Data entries
+++

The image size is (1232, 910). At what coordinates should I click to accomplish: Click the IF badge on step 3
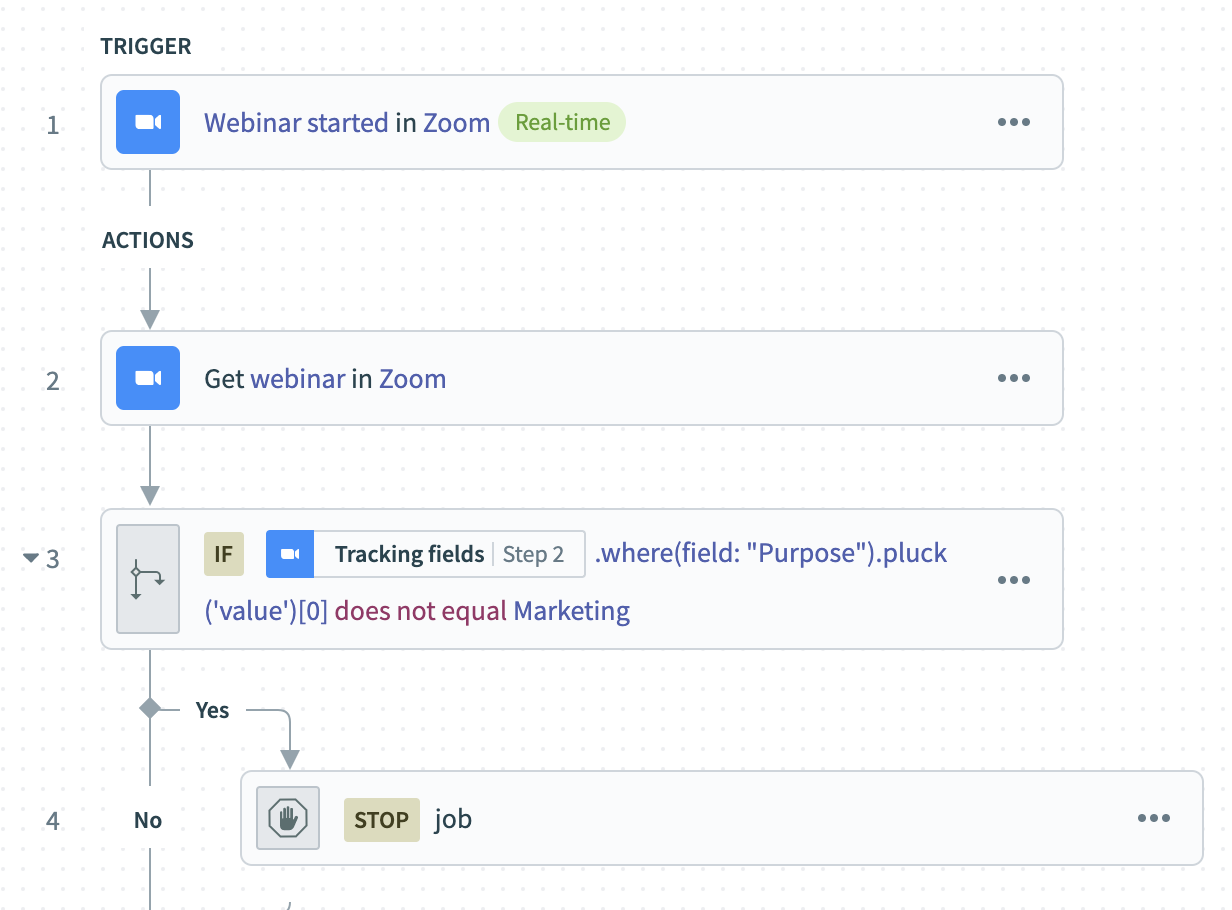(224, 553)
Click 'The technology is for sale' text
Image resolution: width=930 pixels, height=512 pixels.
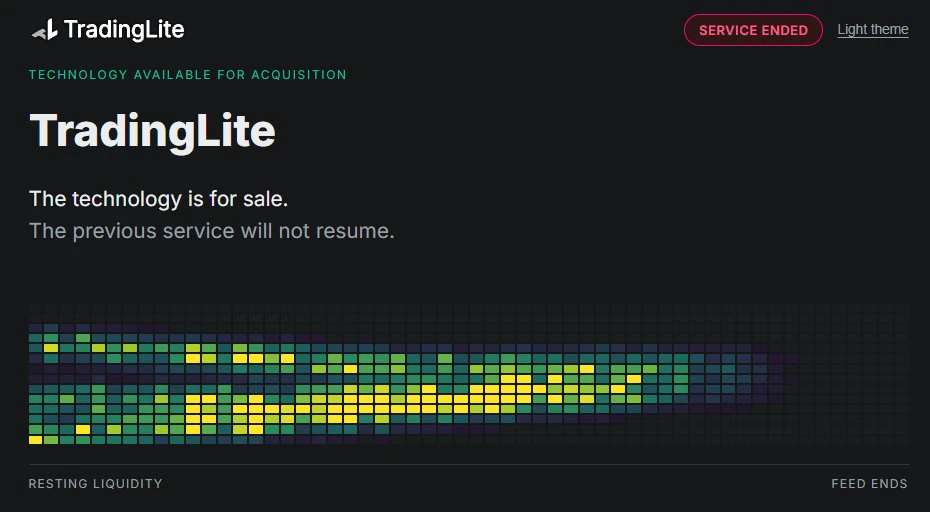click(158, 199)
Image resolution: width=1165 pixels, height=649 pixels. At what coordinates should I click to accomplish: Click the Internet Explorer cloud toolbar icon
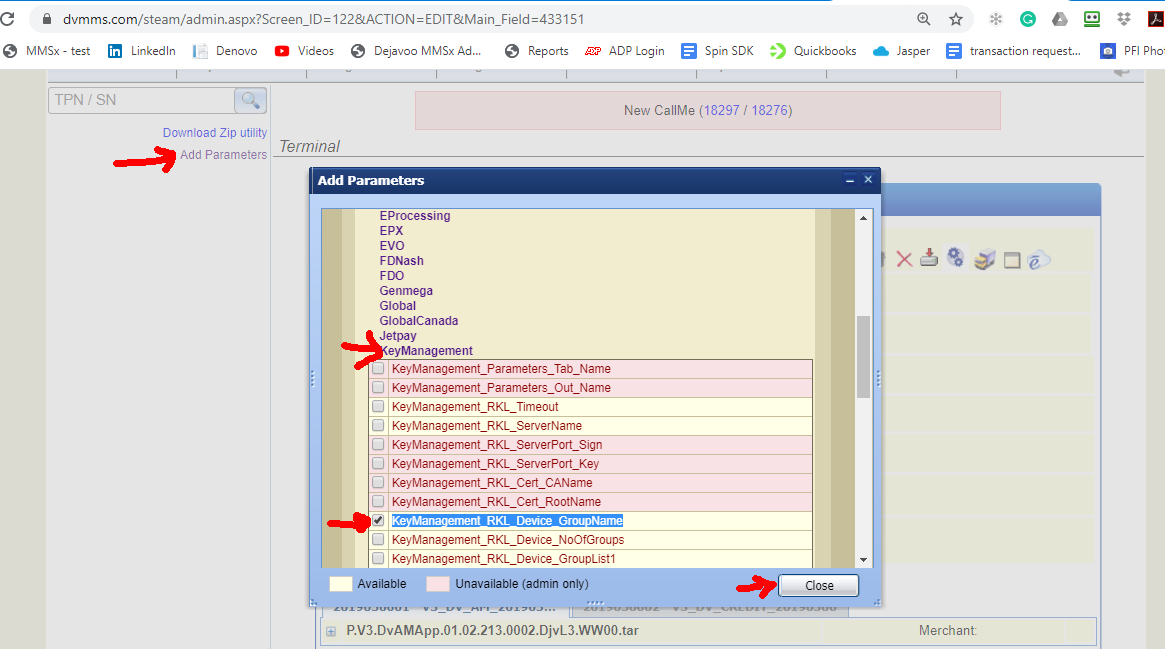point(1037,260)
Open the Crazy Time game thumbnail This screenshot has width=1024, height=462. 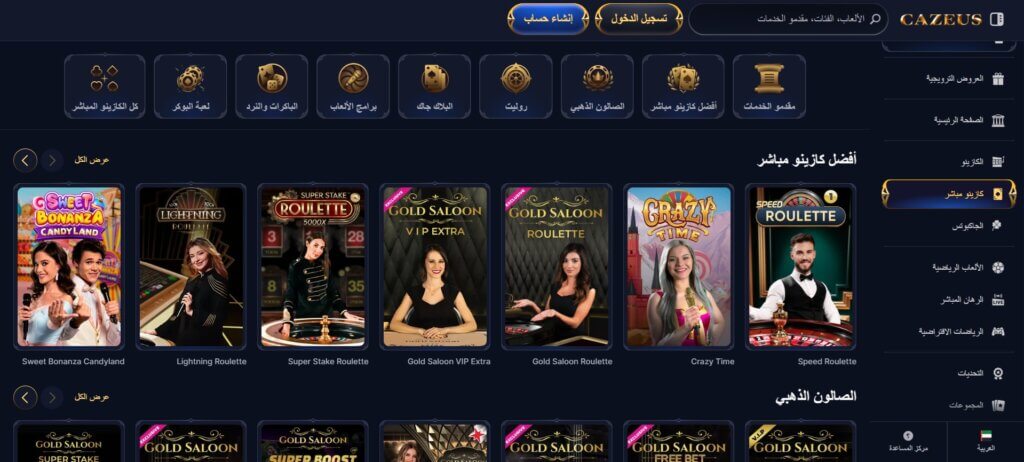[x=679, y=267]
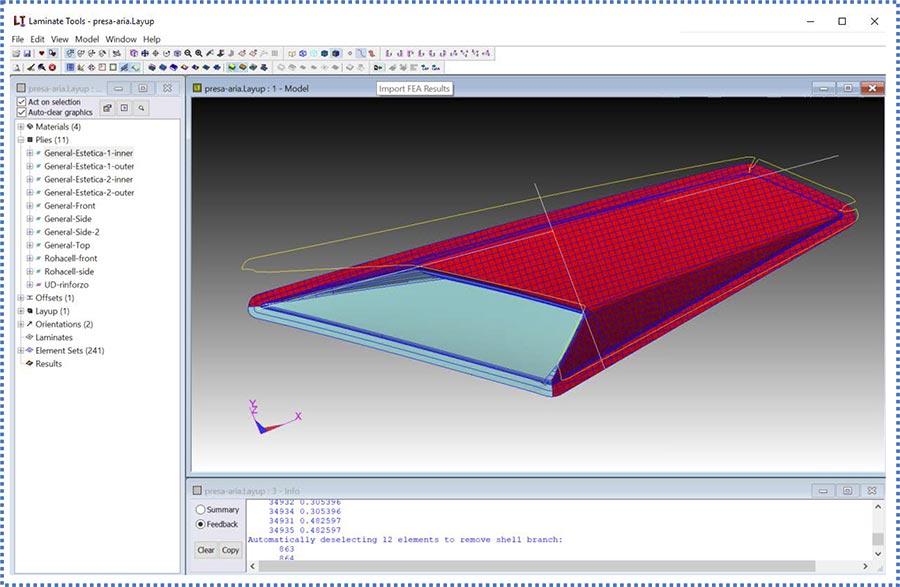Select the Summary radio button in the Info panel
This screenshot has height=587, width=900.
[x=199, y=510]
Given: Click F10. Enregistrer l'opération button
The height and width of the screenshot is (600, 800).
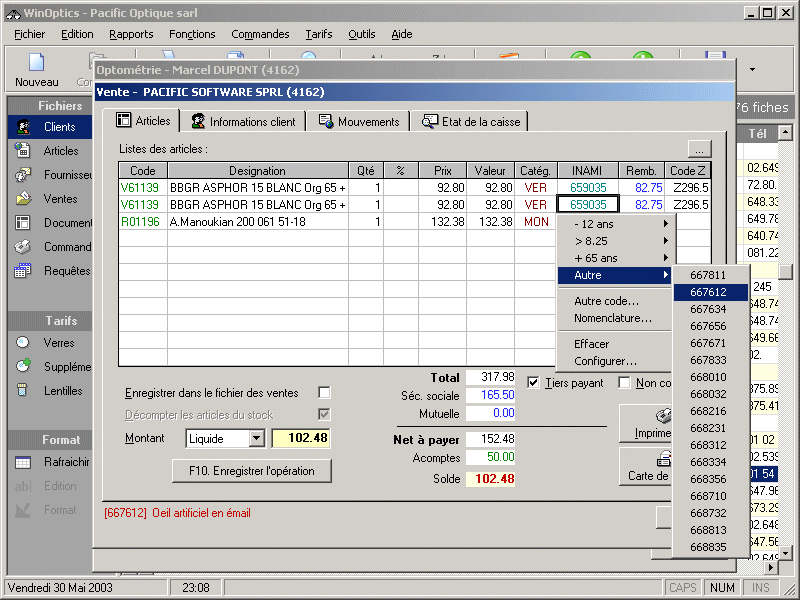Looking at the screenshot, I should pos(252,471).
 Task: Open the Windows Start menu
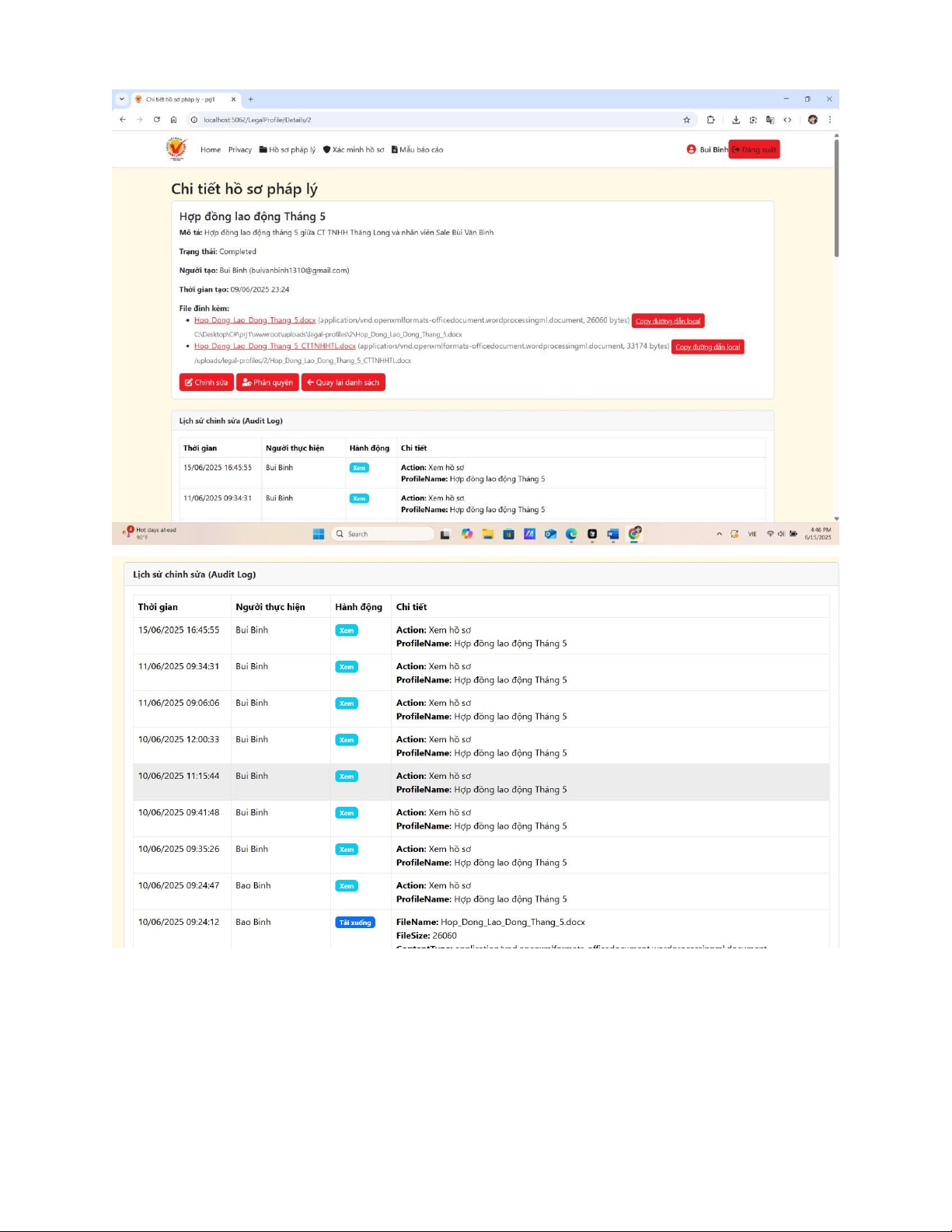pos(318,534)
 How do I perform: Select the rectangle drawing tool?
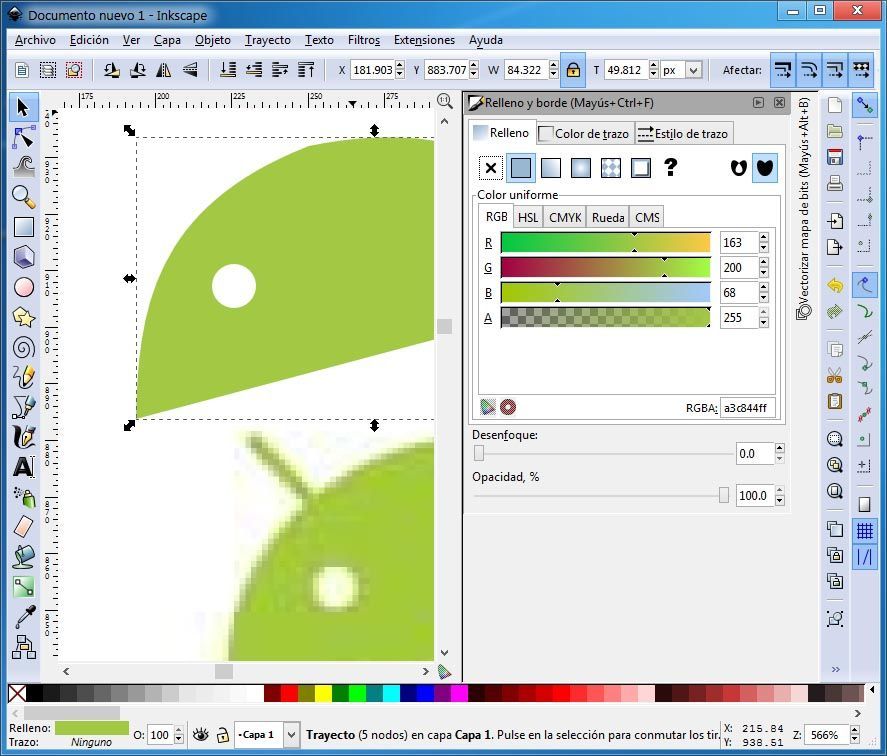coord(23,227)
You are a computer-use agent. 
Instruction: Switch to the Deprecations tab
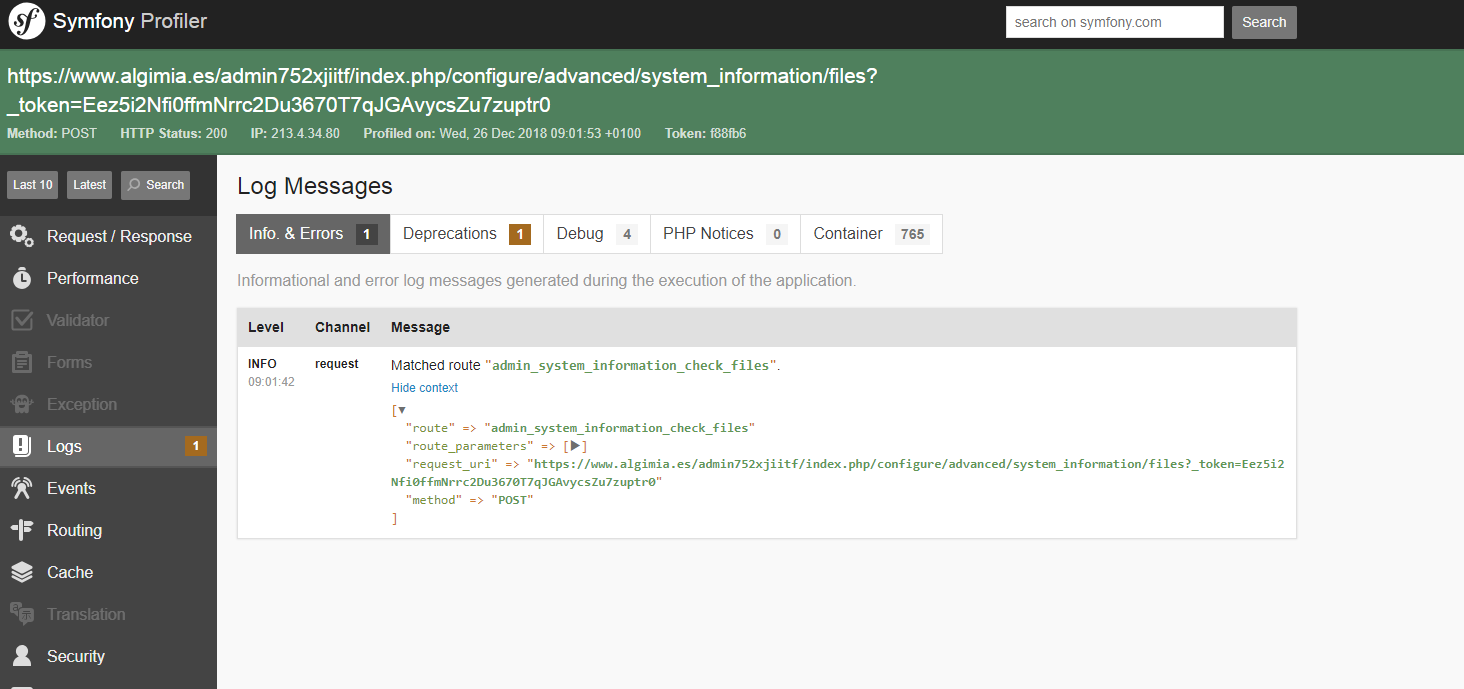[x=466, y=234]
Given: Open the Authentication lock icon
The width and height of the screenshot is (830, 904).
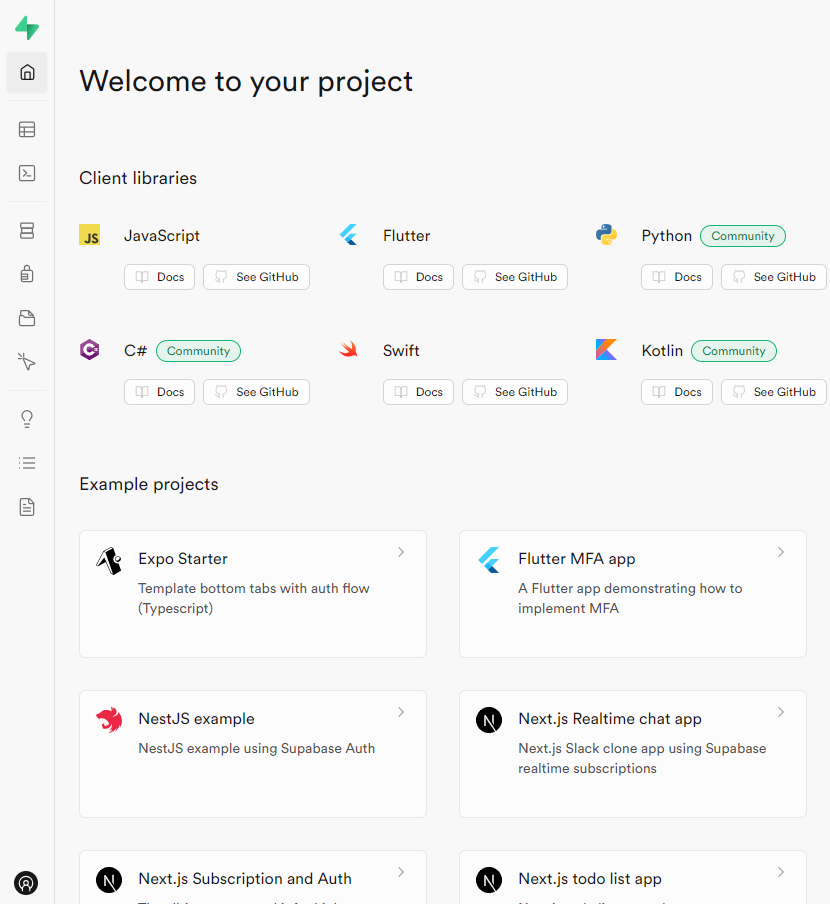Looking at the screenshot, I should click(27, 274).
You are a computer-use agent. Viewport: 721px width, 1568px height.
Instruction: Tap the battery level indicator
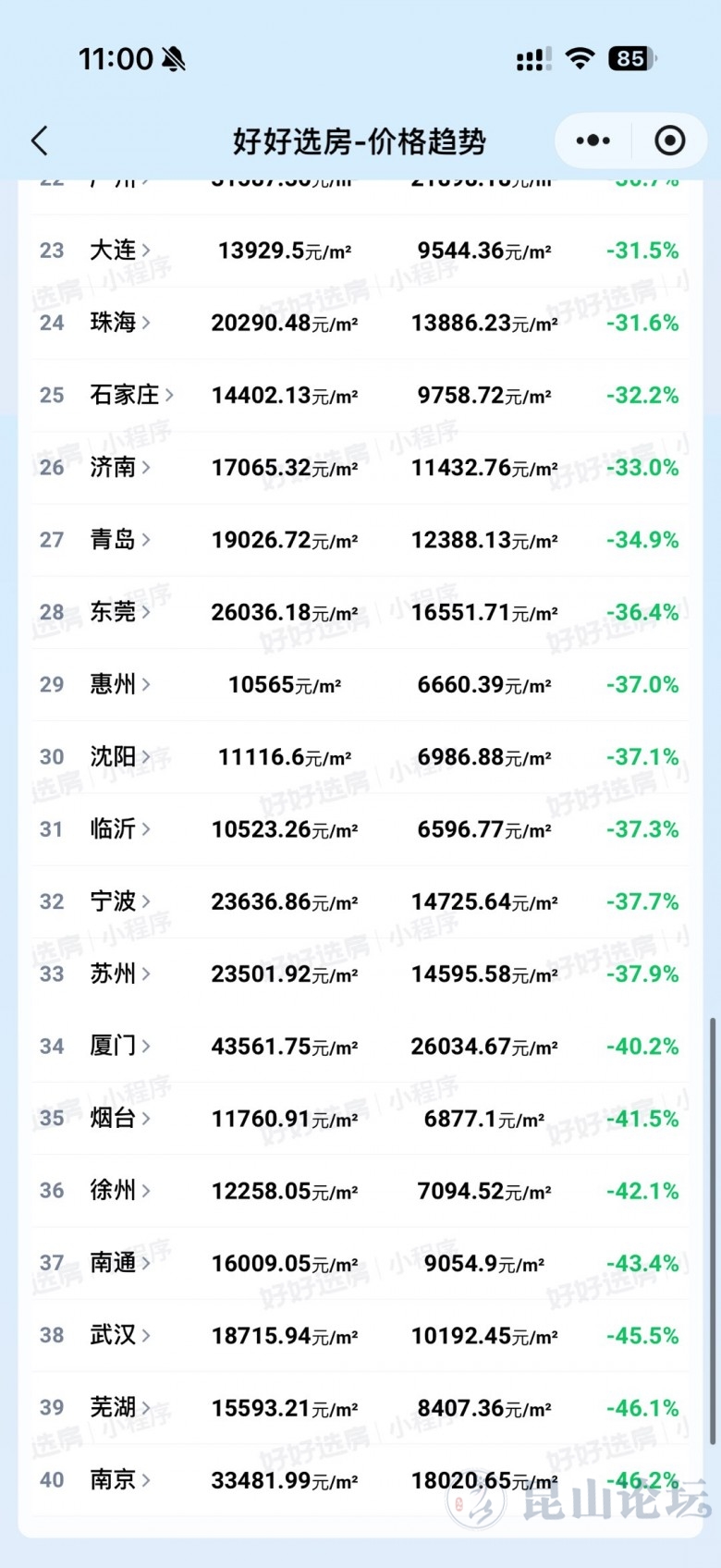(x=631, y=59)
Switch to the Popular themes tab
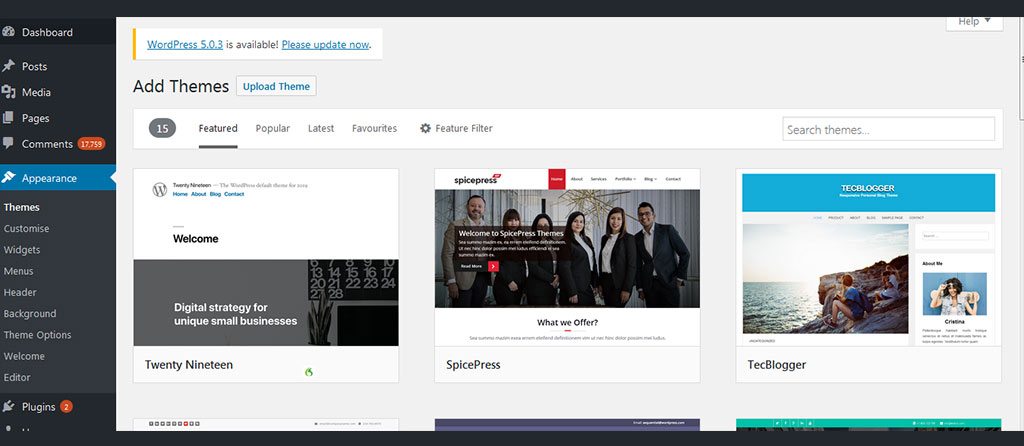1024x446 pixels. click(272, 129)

+++

What to work on: Could you reproduce exactly, and only, the lines from the one containing "You are a computer-use agent. Viewport: 721px" through the end of the records above, both included, while leaving out the pictures?

Answer for this exercise:
You are a computer-use agent. Viewport: 721px width, 1568px height.
Instruction: Tap the battery level indicator
(x=631, y=59)
Switch to the Popular themes tab
1024x446 pixels. click(272, 129)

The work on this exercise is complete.